First we need to create an admin user by navigating to the following URL, and entering a password:

• http://localhost:8080/auth/

Click on the "Administration Console" link, logging on using the admin user credentials. You will see the configuration details of the "Master" realm. For the purposes of this demo, we will create a new realm. Hover the mouse pointer over "Master" in the top left-hand corner, and click on "Add realm". Create a new realm called "realmb". Now we will create a new user in this realm. Click on "Users" and select "Add User", specifying "alice" as the username. Click "save" and then go to the "Credentials" tab for "alice", and specify a password, unselecting the "Temporary" checkbox, and reset the password.

1.2) Create a new client application in Keycloak

Now we will create a new client application for the Fediz IdP in Keycloak. Select "Clients" in the left-hand menu, and click on "Create". Specify the following values:

• Client ID: urn:org:apache:cxf:fediz:idp:realm-A
• Client protocol: saml
• Client SAML Endpoint: https://localhost:8443/fediz-idp/federation

Once the client is created you will see more configuration options:

• Select "Sign Assertions"
• Select "Force Name ID Format".
• Valid Redirect URIs: https://localhost:8443/*

Now go to the "SAML Keys" tab of the newly created client. Here we will have to import the certificate of the Fediz IdP so that Keycloak can validate the signed SAML requests. Click "Import" and specify:

• Archive Format: JKS
• Key Alias: realma
• Store password: storepass
• Import file: stsrealm_a.jks

1.3) Export the Keycloak signing certificate

Finally, we need to export the Keycloak signing certificate so that the Fediz IdP can validate the signed SAML Response from Keycloak. Select "Realm Settings" (for "realmb") and click on the "Keys" tab. Copy and save the value specified in the "Certificate" textfield.

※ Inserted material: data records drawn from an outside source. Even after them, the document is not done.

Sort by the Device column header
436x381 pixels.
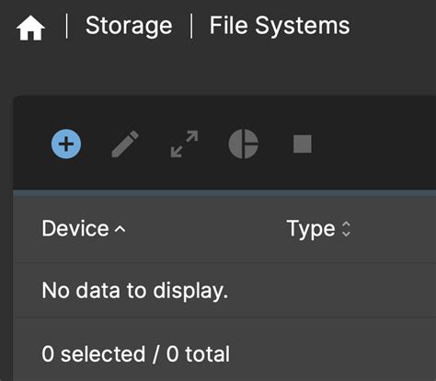(75, 228)
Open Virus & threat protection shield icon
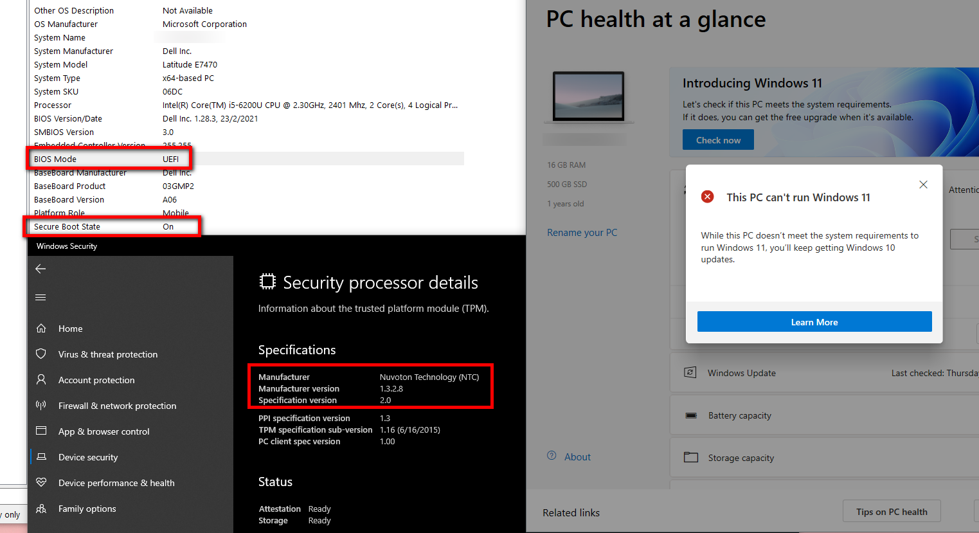 41,354
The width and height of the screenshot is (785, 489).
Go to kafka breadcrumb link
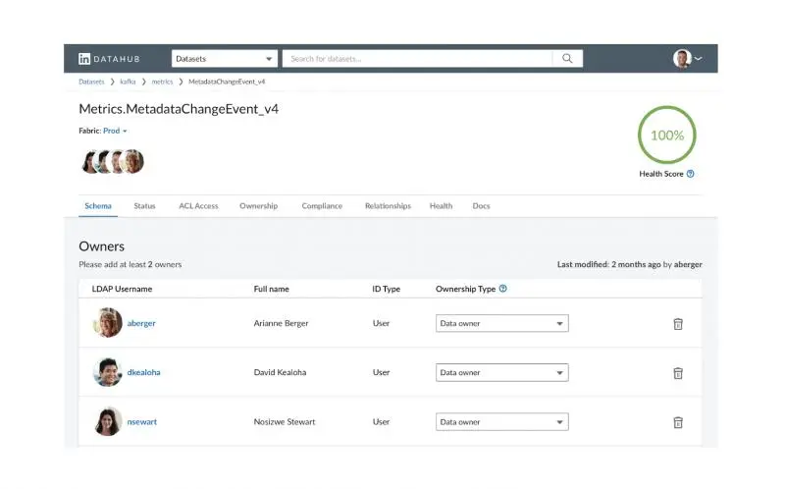point(129,82)
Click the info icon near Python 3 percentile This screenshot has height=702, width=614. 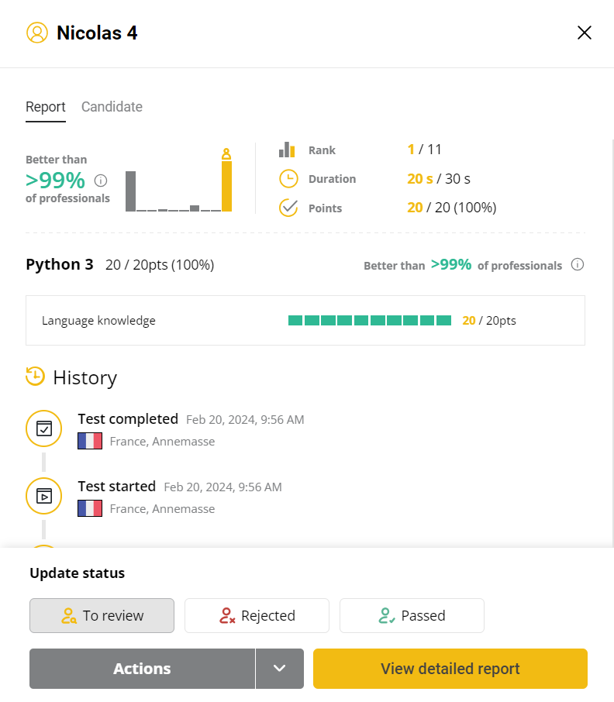tap(578, 264)
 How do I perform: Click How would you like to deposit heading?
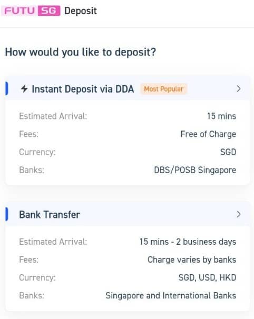click(x=81, y=52)
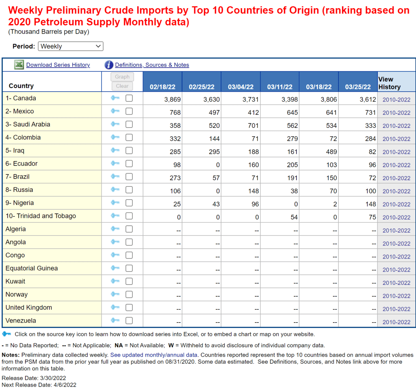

2) Install and configure the Apache CXF Fediz IdP and sample Webapp

Follow a previous tutorial to deploy the latest Fediz IdP + STS to Apache Tomcat, as well as the "simpleWebapp". Test that the "simpleWebapp" is working correctly by navigating to the following URL (selecting "realm A" at the IdP, and authenticating as "alice/ecila"):

• https://localhost:8443/fedizhelloworld/secure/fedservlet

2.1) Configure the Fediz IdP to communicate with Keycloak

Now we will configure the Fediz IdP to authenticate the user in "realm B" by using the SAML SSO protocol. Edit 'webapps/fediz-idp/WEB-INF/classes/entities-realma.xml'. In the 'idp-realmA' bean:

• Change the port in "idpUrl" to "8443". 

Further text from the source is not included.